Hunt’s injury was caused by pounding. Miles and miles of pounding.

Football runners get hit by linebackers, but Hunt got hit by a planet. Or rather he hit a planet, over and over and over again.

How long has Thom Hunt been running competitively? Just about half of his 27 years. He started as a student at Patrick Henry High School, kept going at the University of Arizona and has not stopped since--except for that most important of years, the Olympic year.

And what caused the stress fracture which destroyed his Olympic hopes?

Hunt knows what, but not when.

“You can’t look back and say this one day I bagged it,” he said. “You can’t look back and pinpoint a day and say it might have been different if I hadn’t done this or that. I’m trying to be smarter about it now.”

It wasn’t one day, but rather all the days. Hunt’s training regimen, which he is more careful about these days, calls for 100 miles a week of running. And he’s trying to tell me this isn’t a contact sport?
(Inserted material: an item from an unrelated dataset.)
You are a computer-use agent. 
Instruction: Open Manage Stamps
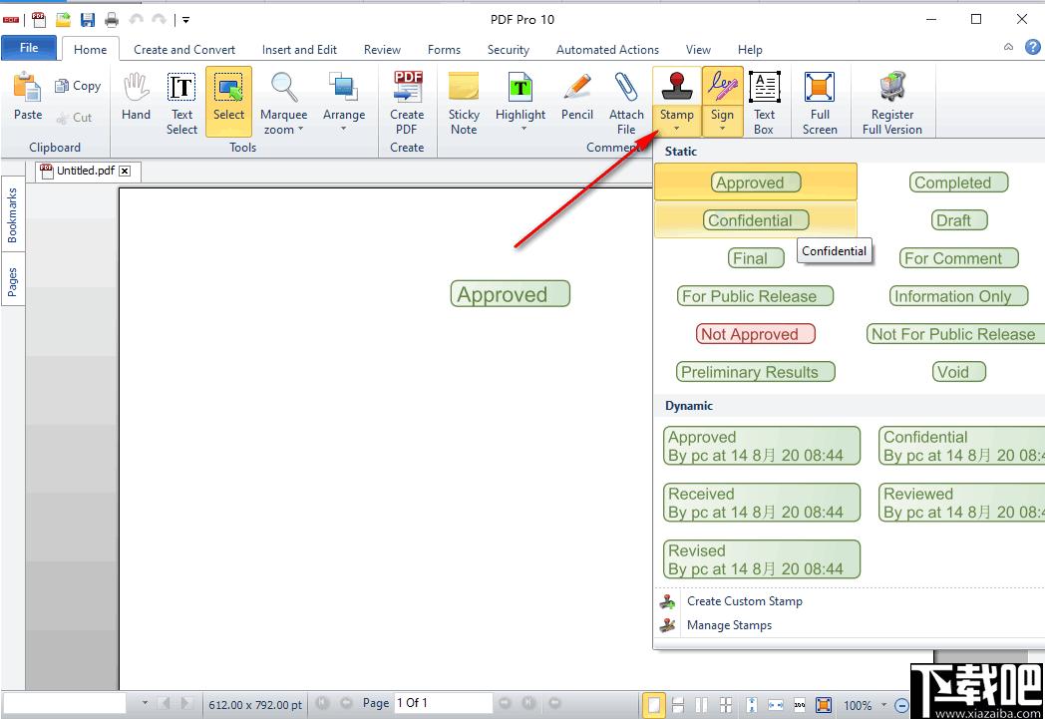(x=729, y=625)
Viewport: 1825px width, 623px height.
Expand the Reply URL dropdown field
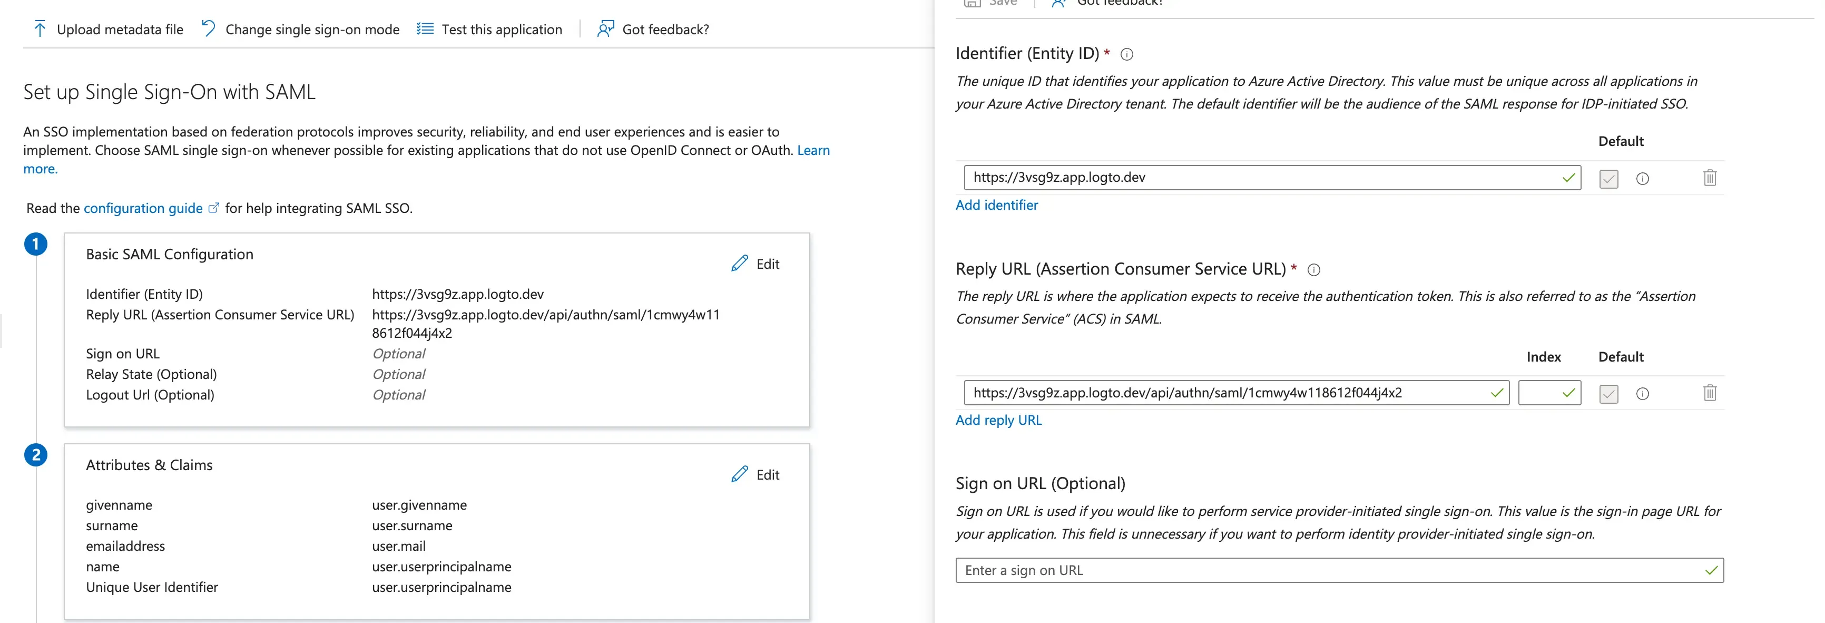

How often do his feet hit the ground in 100 miles?

Hunt’s next race will be Sunday’s America’s Finest City Half Marathon, which begins near the lighthouse on Cabrillo Point and ends in the Plaza de Panama in Balboa Park. According to my calculations, that is a distance of 69,216 feet and 6 inches.

That’s my idea of a lot of contact.

Remarkably, Hunt has never before been an entry in the AFC Half Marathon. He has always been occupied elsewhere. However, he does know the course.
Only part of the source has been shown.